START Data

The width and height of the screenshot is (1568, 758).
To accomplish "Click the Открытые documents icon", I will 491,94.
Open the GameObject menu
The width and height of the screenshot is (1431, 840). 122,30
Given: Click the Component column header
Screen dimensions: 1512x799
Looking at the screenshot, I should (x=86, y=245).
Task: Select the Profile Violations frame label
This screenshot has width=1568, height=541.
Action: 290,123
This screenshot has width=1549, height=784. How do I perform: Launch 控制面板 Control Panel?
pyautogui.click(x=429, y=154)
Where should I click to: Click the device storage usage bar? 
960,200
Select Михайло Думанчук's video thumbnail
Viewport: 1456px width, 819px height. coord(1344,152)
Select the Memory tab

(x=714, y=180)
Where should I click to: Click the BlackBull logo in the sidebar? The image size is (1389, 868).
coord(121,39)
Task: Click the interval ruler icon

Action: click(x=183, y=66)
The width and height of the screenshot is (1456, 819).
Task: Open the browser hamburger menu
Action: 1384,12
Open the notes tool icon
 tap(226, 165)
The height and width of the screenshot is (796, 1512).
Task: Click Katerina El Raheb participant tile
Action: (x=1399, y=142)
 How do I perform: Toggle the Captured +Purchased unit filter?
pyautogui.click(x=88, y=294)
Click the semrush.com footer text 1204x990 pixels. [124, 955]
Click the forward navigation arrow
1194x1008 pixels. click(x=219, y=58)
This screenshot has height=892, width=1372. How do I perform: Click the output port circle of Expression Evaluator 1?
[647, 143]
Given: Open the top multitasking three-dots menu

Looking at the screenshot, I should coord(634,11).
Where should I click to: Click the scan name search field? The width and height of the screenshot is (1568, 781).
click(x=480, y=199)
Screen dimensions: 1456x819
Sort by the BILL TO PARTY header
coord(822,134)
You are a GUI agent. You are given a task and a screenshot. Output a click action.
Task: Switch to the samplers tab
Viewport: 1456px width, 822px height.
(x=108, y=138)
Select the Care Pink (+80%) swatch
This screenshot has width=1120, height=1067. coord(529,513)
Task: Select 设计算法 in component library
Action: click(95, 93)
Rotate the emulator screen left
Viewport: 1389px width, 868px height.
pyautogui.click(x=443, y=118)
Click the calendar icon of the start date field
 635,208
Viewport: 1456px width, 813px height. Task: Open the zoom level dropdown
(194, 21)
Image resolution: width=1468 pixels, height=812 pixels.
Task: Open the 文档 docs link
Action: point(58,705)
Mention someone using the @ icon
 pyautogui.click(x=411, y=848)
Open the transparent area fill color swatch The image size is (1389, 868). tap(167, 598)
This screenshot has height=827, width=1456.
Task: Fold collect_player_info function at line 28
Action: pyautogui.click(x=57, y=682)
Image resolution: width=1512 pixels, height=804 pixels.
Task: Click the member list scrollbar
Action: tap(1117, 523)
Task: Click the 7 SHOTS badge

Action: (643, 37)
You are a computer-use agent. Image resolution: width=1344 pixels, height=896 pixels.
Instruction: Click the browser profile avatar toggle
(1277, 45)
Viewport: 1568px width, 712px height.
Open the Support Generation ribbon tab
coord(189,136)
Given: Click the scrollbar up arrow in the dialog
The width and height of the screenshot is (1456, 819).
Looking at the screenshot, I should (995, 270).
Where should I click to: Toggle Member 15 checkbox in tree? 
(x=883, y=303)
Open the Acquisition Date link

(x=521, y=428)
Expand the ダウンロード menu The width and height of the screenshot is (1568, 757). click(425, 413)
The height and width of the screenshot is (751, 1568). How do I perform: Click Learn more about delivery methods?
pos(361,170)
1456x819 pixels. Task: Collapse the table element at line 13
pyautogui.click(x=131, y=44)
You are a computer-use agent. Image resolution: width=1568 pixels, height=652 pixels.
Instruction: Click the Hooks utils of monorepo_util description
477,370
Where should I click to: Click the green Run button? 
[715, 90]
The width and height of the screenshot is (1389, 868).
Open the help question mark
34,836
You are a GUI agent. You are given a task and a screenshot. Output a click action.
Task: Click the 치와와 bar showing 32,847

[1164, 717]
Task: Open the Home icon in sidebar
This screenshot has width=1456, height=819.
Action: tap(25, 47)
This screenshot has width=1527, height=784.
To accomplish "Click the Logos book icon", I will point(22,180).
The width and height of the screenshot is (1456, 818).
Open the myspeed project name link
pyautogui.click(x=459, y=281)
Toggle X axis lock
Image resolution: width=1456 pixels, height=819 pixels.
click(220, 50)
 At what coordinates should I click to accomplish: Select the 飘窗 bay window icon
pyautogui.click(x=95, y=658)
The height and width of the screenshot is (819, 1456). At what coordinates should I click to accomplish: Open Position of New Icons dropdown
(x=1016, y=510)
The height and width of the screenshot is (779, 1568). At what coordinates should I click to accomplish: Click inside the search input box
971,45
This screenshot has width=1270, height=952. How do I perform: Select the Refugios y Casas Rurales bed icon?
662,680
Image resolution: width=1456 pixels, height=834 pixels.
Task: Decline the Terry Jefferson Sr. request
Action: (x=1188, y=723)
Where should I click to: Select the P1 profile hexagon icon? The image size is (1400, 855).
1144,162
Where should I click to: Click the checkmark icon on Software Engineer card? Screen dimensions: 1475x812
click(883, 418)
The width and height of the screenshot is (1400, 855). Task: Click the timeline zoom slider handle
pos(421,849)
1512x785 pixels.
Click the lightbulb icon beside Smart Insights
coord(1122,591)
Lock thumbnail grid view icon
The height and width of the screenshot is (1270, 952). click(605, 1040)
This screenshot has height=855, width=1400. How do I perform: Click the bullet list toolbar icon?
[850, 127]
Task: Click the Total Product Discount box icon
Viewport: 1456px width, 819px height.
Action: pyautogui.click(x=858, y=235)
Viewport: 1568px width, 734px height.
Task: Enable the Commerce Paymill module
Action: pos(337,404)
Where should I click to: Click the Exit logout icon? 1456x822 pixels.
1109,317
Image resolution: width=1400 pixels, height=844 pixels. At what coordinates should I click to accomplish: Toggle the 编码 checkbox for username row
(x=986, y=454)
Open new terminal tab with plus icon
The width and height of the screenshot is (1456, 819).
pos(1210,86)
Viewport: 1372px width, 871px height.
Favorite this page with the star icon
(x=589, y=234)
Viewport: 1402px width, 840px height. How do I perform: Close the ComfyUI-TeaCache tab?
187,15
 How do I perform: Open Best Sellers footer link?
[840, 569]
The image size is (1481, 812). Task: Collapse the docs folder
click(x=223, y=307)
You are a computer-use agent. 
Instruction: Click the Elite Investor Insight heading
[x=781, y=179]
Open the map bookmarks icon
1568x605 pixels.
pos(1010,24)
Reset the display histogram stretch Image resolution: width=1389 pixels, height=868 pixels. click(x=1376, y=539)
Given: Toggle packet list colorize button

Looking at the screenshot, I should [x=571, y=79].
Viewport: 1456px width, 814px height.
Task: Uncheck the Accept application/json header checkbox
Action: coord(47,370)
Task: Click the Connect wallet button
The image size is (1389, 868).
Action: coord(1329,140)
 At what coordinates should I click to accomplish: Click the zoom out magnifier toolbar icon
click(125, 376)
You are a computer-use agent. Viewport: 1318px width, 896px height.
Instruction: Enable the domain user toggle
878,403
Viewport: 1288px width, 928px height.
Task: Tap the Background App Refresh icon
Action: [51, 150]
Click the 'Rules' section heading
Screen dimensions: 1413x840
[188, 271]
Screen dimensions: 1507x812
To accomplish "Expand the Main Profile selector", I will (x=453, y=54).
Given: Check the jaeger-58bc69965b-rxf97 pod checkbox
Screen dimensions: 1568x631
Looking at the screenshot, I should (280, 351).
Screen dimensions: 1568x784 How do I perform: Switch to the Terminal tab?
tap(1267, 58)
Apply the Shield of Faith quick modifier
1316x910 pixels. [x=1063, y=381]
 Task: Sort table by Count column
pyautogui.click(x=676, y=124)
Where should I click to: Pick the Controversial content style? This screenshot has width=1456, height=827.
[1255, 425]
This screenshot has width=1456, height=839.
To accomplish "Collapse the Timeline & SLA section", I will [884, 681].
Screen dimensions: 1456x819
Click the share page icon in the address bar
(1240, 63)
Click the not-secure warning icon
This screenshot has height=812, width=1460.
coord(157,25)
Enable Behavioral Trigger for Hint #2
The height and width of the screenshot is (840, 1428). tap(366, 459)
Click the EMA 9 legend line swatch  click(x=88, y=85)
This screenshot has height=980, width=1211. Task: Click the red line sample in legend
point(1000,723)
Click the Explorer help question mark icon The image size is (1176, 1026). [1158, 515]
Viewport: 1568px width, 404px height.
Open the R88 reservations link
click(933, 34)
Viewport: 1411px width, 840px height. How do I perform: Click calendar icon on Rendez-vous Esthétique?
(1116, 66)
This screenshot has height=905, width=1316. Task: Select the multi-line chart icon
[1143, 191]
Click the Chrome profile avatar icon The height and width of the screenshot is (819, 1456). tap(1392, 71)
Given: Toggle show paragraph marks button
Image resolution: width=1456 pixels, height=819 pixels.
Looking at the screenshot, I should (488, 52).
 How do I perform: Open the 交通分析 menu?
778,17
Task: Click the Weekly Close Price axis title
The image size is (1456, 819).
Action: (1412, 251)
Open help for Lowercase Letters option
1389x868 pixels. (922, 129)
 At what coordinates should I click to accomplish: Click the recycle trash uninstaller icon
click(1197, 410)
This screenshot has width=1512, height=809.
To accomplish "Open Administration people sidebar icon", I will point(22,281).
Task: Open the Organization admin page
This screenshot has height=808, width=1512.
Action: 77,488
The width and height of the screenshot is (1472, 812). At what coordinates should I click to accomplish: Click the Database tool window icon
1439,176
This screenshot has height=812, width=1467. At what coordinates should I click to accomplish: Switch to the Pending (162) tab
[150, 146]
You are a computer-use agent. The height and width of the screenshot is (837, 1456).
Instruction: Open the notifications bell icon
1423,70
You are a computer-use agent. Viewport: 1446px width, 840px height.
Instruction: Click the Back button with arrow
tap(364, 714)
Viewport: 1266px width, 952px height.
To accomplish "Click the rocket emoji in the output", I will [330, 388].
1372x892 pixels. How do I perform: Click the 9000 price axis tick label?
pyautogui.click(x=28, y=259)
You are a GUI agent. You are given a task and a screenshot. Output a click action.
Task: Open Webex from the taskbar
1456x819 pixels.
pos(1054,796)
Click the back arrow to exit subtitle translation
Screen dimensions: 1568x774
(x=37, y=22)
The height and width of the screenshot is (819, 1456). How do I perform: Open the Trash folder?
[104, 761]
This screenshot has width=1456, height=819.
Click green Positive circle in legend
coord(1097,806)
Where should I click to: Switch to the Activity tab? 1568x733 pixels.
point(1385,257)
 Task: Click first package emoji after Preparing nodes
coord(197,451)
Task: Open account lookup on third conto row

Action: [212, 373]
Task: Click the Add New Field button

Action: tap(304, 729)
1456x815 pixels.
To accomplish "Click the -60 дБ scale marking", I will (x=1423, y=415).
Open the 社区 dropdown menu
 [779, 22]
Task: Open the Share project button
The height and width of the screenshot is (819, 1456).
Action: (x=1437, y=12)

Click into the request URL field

END Data

The task: Nothing past the line containing "Given: Click the Component column header" should be restated; transcribe the material exactly from its first line through that line.

Solution for this task:
The width and height of the screenshot is (1568, 758).
To accomplish "Click the Открытые documents icon", I will 491,94.
Open the GameObject menu
The width and height of the screenshot is (1431, 840). 122,30
Given: Click the Component column header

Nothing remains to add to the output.